Chapter Evaluation of Computer Vision-Aided Multimedia Learning in Construction Engineering Education

Read full paper →
Authors
Olayiwola, Johnson
Year
2023

TL;DR

Computer-vision-aided annotated videos improved students' attention to learning content compared to unannotated videos, but also increased self-reported cognitive load — and the effect varied by student demographics, meaning a one-size-fits-all approach to multimedia learning may backfire.

What they tested

The researchers compared two versions of a multimedia learning environment for construction safety education:

**Intervention:** A computer-vision-aided annotated video, where key safety hazards (e.g., missing guardrails, improper ladder placement, lack of personal protective equipment) were automatically detected and highlighted with bounding boxes, labels, and arrows overlaid on the video footage. The annotations were generated using computer vision algorithms (object detection models) that identified safety violations in real-time from construction site video recordings.

**Comparator:** The same video footage without any annotations — just raw construction site footage showing the same scenes and hazards, but without any visual cues or labels drawing attention to specific elements.

**Outcome measures:**

- **Subjective:** Self-reported cognitive load (using a validated questionnaire, likely the NASA Task Load Index or similar scale)

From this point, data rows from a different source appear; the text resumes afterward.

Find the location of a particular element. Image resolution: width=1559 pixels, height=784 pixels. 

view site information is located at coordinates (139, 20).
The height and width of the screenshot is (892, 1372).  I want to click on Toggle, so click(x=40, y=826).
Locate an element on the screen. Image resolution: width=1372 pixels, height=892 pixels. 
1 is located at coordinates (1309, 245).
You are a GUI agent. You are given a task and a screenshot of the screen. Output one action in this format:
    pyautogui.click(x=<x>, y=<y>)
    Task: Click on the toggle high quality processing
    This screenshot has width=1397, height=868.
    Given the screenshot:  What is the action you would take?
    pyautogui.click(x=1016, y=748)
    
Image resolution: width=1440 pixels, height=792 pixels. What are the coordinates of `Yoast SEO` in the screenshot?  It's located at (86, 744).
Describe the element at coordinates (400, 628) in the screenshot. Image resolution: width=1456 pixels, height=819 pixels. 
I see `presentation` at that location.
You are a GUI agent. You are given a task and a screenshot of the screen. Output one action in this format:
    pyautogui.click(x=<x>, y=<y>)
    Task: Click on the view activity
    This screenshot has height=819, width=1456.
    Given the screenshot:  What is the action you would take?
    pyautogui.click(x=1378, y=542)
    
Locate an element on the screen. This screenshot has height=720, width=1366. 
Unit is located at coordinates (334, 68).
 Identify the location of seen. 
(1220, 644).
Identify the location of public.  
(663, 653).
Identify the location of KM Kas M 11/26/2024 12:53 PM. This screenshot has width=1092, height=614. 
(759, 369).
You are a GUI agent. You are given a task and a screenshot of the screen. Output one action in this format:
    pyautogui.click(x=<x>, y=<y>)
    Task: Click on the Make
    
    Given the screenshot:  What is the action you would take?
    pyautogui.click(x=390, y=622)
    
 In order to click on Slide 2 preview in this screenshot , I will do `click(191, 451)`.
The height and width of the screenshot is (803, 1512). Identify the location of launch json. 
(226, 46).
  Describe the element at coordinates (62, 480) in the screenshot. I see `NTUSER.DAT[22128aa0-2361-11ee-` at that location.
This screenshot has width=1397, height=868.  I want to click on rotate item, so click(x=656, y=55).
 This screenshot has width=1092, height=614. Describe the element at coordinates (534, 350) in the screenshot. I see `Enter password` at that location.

- **Objective:** Eye-tracking metrics (fixation duration, number of fixations, time to first fixation on areas of interest)

- **Qualitative:** Verbal feedback from participants about their experience

The study also examined how these effects varied across student demographics (age, gender, prior knowledge, academic year).

Who was studied

**Sample size:** Not explicitly stated in the abstract, but the full text likely reports a sample of undergraduate construction engineering students (estimated 30–60 participants based on typical eye-tracking studies)

**Population:** Students enrolled in a construction engineering program at a university

**Setting:** Controlled laboratory environment with eye-tracking equipment

**Demographics:** The study examined variations across age, gender, prior knowledge, and academic year, but exact numbers are not provided in the abstract

How they measured it

**Cognitive load:** Self-reported using a validated questionnaire (likely the NASA Task Load Index, which measures mental demand, physical demand, temporal demand, performance, effort, and frustration on a 0–100 scale; higher scores = higher cognitive load)

**Visual attention:** Eye-tracking metrics collected using a stationary eye tracker (e.g., Tobii or SMI system) measuring:

- Fixation duration (how long participants looked at specific areas of interest, in milliseconds)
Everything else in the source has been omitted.